Sus conversaciones son amenas, es un hombre inspirador para sus estudiantes y todo aquel que tenga la oportunidad de compartir con él, pues de forma burlesca y crítica, indicó como la economía pesquera pasó a ser manejada por la capital:“La gente de tierra fría no come bocachico porque se atora con la espina; las pesquerías a nivel industrial han colapsado en el Magdalena, pues Bogotá genera un mercado muy focal y finalmente termina decidiendo qué comer y a qué precio”.
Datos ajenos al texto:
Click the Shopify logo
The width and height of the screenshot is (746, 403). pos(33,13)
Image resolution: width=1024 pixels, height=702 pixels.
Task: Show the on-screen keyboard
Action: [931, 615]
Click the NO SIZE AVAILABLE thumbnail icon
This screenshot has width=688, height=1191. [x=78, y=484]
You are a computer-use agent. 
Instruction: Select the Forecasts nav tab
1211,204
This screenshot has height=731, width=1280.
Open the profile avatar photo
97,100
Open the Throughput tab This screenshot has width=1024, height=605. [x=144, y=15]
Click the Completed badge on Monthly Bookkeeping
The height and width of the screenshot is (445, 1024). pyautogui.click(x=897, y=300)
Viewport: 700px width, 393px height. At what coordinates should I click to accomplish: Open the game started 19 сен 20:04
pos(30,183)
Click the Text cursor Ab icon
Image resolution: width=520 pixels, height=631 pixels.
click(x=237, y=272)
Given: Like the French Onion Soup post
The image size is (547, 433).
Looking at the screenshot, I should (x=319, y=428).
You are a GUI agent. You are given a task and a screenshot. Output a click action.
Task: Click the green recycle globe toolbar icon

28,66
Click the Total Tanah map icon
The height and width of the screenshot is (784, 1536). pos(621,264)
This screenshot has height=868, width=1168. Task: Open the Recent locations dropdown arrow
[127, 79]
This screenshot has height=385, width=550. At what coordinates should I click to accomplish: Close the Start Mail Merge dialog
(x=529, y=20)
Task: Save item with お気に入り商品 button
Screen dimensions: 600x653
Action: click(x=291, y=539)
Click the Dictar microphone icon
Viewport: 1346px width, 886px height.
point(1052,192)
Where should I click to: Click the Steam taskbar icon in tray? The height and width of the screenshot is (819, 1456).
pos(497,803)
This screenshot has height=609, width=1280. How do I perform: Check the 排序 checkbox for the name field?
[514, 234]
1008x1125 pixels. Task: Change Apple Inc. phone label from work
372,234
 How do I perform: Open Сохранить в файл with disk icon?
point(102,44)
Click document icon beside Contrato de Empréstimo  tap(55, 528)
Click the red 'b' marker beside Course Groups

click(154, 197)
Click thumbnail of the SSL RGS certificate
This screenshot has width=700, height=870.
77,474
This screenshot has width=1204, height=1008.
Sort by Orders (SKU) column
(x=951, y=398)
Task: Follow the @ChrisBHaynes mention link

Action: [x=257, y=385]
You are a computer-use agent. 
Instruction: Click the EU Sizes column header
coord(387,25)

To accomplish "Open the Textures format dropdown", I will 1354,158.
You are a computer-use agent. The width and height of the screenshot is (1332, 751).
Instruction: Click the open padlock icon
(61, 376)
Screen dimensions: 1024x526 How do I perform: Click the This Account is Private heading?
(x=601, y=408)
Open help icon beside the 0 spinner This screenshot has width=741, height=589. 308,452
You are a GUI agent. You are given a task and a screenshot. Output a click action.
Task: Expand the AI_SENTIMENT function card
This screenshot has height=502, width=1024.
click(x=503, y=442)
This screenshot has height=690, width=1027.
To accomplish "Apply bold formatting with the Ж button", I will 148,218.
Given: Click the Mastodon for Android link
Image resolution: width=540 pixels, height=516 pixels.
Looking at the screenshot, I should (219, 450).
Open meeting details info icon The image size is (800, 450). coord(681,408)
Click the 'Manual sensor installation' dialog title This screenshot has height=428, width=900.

Con algo de melancolía ha reflexionado sobre las inapropiadas administraciones que ha tenido la industria pesquera, el oportunismo del Estado: “Colombia tiene una fragilidad institucional muy grande, pues aunque crearon una autoridad de apicultura y pesca no hay dinero para investigaciones, no hay cómo hacer cumplir la ley por lo cantidad de intermediarios; los ecosistemas acuáticos de agua dulce están muy impactados; la seguridad alimentaria de muchos pueblos se está perdiendo en un país como el nuestro, por ello no se le puede pedir a la gente que vive en total abandono que haga cosas que están por encima de su capacidad, ni atreverse a juzgarlos, pues, hasta que uno no se enferme con ellos y no coma con ellos, no se da cuenta de la verdadera realidad del país”.  

A pesar de todo, como persona e investigador se siente orgulloso por las experiencias vividas, por los momentos en los que llega a comunidades indígenas y a poblaciones afrodescendientes donde es recibido con los brazos abiertos, por ser embajador de la UT, y por guiar a muchas comunidades en la elaboración de proyectos pesqueros sostenibles.

Dado que la Universidad del Tolima no cuenta con los suficientes recursos para financiar proyectos de investigación, el Doctor Francisco, quiere seguir trabajando en convenio con otras entidades, pues el es conciente que en esta institución, aunque escasean los recursos económicos, hay recurso humano capacitado para investigar, como también sabe que el 40% del país por causas de la violencia y por la falta de investigadores en este campo, está sin explorar.

Mientras sea posible, seguirá como profesor, pues, le gusta compartir sus conocimientos, además, está seguro que la curiosidad de sus estudiantes es una de las cosas que lo motivan a seguir aprendiendo, a seguir cuestionando todo lo que se acontece en la tierra.